As part of our Michigan and Michigan State Dunk High release with Premier in Grand Rapids, we commissioned art collective Hamtramck Ceramck to create a a set of one-of-a-kind skate wheels we’ll be sending out to a few lucky recipients with their Dunks, filtering skateboarding, basketball, and classic collegiate aesthetics through their unique lens. We’ve been fans of Hamtramck Cermack for awhile now, and saw this as a great occasion to finally work with them directly. This feature also appears in the zine we produced to commemorate this release, shipping out with all pairs of the Dunks as well as all private label apparel from Notre and Premier.
Hamtramck Ceramck is an artist collective and curatorial project that uses ceramics as a vehicle for collaboration. It was founded in 2015, and its current active members are Braden Baer (from Port Huron, MI), Amber Locke (from Ann Arbor, MI), and Ben Saginaw (from Geneva, IN).
The members of the group maintain a consistent ceramic practice in the studio space, creating objects and collaborating frequently both within and beyond the collective. The current group aren't traditionally trained ceramic artists, and tend to approach the medium with a sense of freedom and curiosity—in a sometimes stuffy medium, their work stands out for its sense of playful exploration. Their works are sometimes functional, sometimes ornamental, each possessing their own historical—and often pop cultural—significance and representing the collective’s shared memories and interests.

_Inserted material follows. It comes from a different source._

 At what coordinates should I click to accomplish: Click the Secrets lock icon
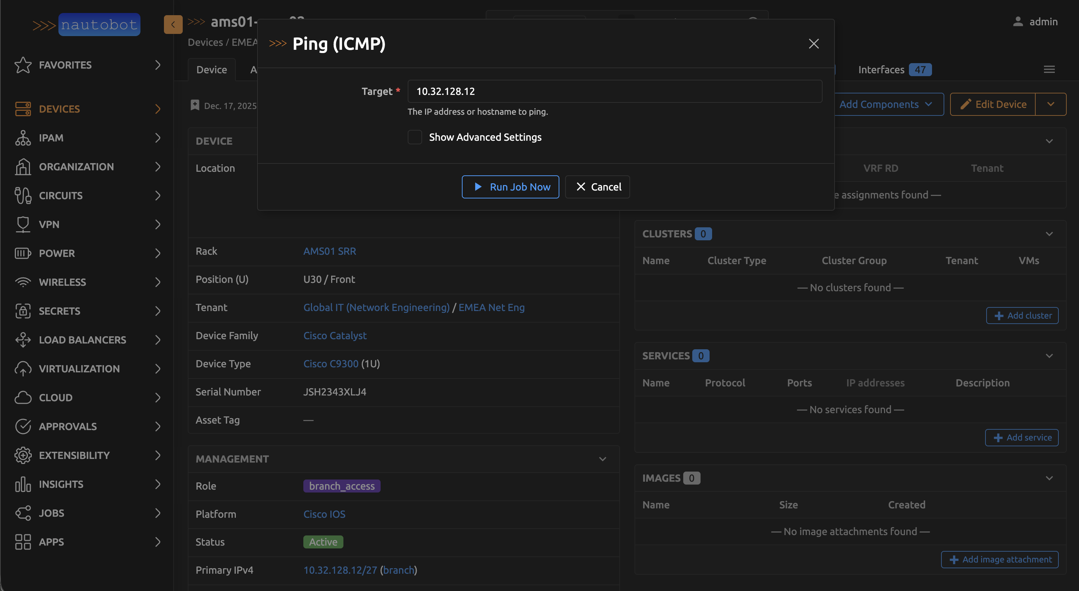pos(23,311)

The collective’s studio functions in many ways as a hub for the Hamtramck art community. It's a center of activity, with people constantly popping in to say hello, have a beer, or to work on a one-off ceramic piece. Pre-Covid, the studio had opened itself to local Hamtramck kids to stop by, make objects, and participate in free, informal instructional classes. The vibe of the space is open and upbeat. Portage Garage, which houses the studio, is also the home to an exhibition space and Portage Garage Sounds, a record label and recording studio. With all of this activity, it's incredibly rare to stop by the studio in the evenings and find fewer than four people in the building. Speaking collectively about Hamtramck, the crew says: “Outside of Queens, NY, it has one of the highest per capita rates of different national backgrounds represented in the community. It’s also one of two separate municipalities inside Detroit, the other being Highland Park—similar to the Vatican or something.”
Matching the building’s freeform energy, the Hamtramck Ceramck crew involve themselves in all sorts of projects beyond their ceramic practice, making zines, shirts, bags, staging exhibitions, and more. It’s tough to pin down exactly what Hamtramck Ceramck means—that’s a big part of its appeal.
Speaking about the impact skating has had on their work, the crew says: “Skating to us was never about athletics, but rather about anti-authoritarian energy. The beauty is that it wasn’t sport and that the only rule was self-expression. It was one of the first DIY cultures we engrained ourselves in that included fashion, architecture, film, music, and art. Whether or not we all were ‘skaters,’ we all have an interest in the community and are aligned adjacently. Sports is part of culture, and as artists I think our general discourse is to assess/regurgitate/critique/assemble cultural signifiers into charged objects or images. While our work isn’t about sports, we often cite things in sports that have meaning beyond athletics.”